И не было больше никаких превращений, ибо глаза Альбертины угасли.
Я брел все дальше через безжизненные зимние заросли и думал, что освободился даже от тени какой-либо привязанности, коль скоро я путник, отринувший свое предначертание. Нигде вокруг себя я не видел и намека на цвет. Пища, которую я выпрашивал у крестьян, не имела никакого вкуса, ни сладости, ни прогорклости. Я знал, что осужден на вечное разочарование. Моим наказанием было мое преступление.
Я медленно возвращался в столицу. У меня не было на это ни причин, ни желания. Только инертность, столь долго дремавшая во мне, вновь заявила о своих правах и влекла меня туда своей пассивной, презренной, безвольной силой. В этом городе я, как вы знаете, — герой, точнее, был им. Я стал одним из учредителей новой конституции — в основном мной двигал при этом отрицательный импульс свойственной мне инерции.
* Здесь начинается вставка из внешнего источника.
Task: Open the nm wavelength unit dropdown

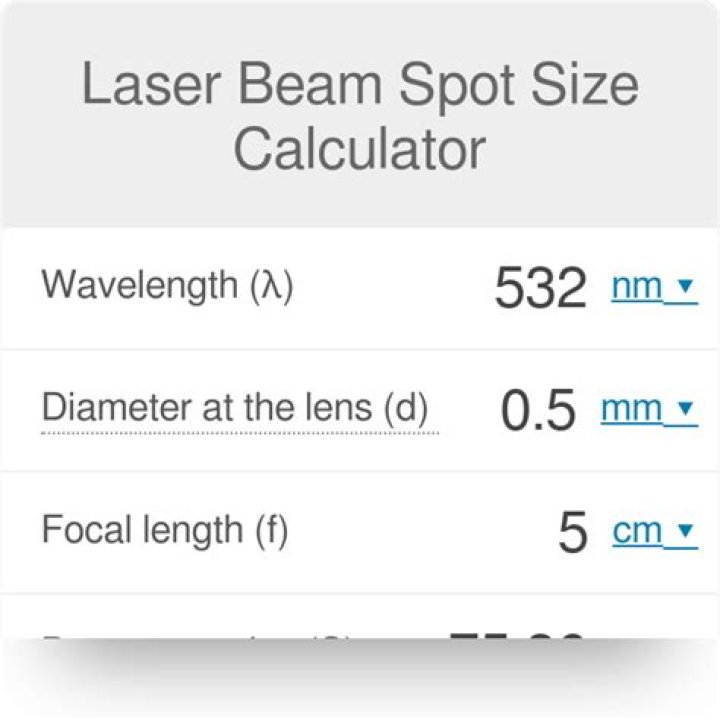Action: point(637,288)
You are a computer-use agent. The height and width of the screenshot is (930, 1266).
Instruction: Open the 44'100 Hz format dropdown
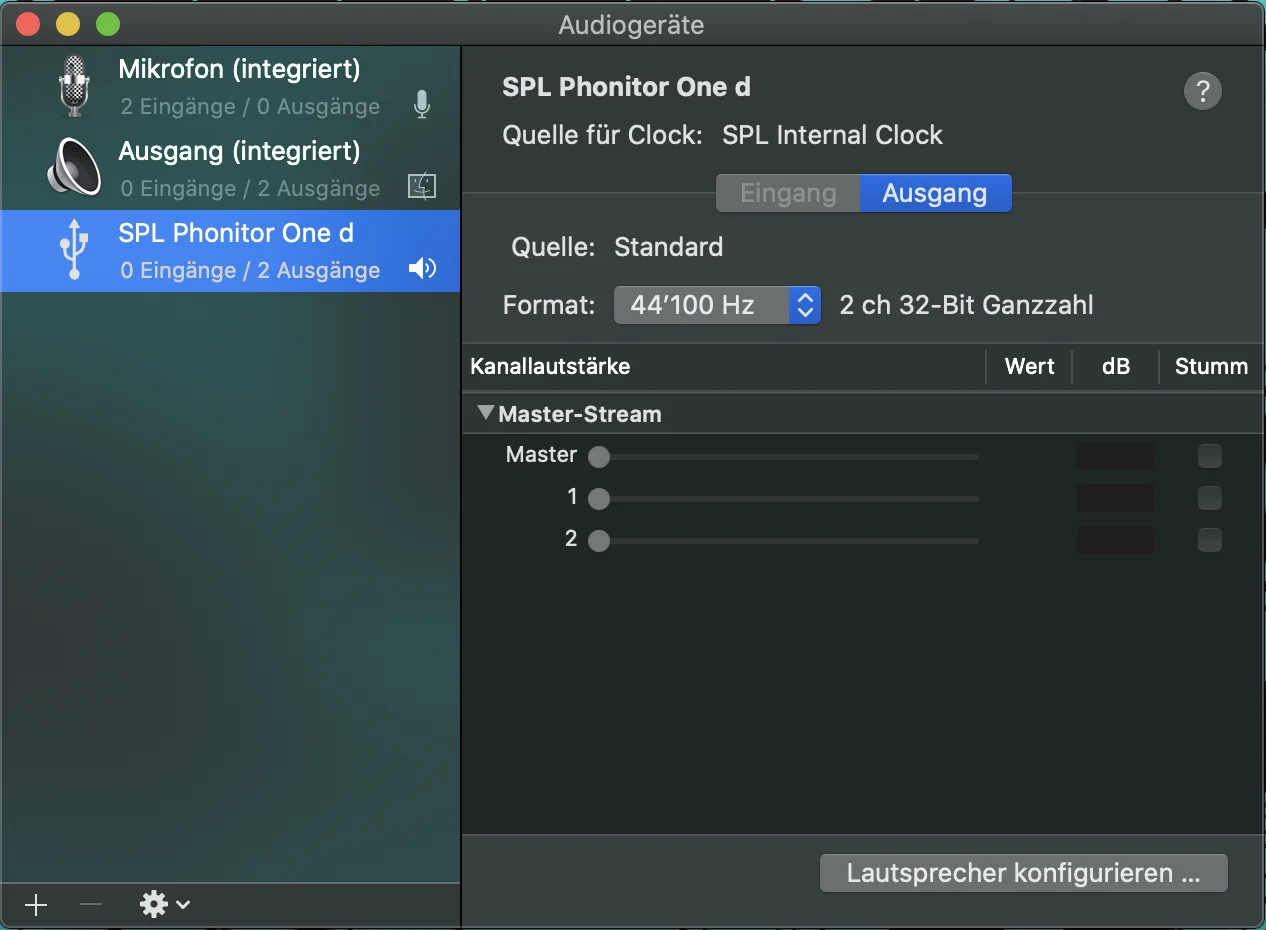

Ибо я не был человеком, который, будучи с почетом водружен на пьедестал, стал бы сползать с него со словами: «Я этого не достоин!», поскольку считал, что ежели мои поступки обернулись обществу во благо, то я вправе пожать те плоды, которые это мне сулит. Мой жест — пожимание плечами. Насмешливая улыбка — выражение моего лица. Если Альбертина была воздухом и огнем, то я был землей и водой, этим отстоем неподвижной, инертной материи, которая по самой своей природе не может возвыситься, озариться, стать лучистой — даже если этого захочет. Я — само обуздание, импульс к сдержанности. И поэтому довольно успешно эволюционировал и стал в конце концов политиком, разве не так? Я, старый герой, обваливающаяся статуя в заброшенном сквере.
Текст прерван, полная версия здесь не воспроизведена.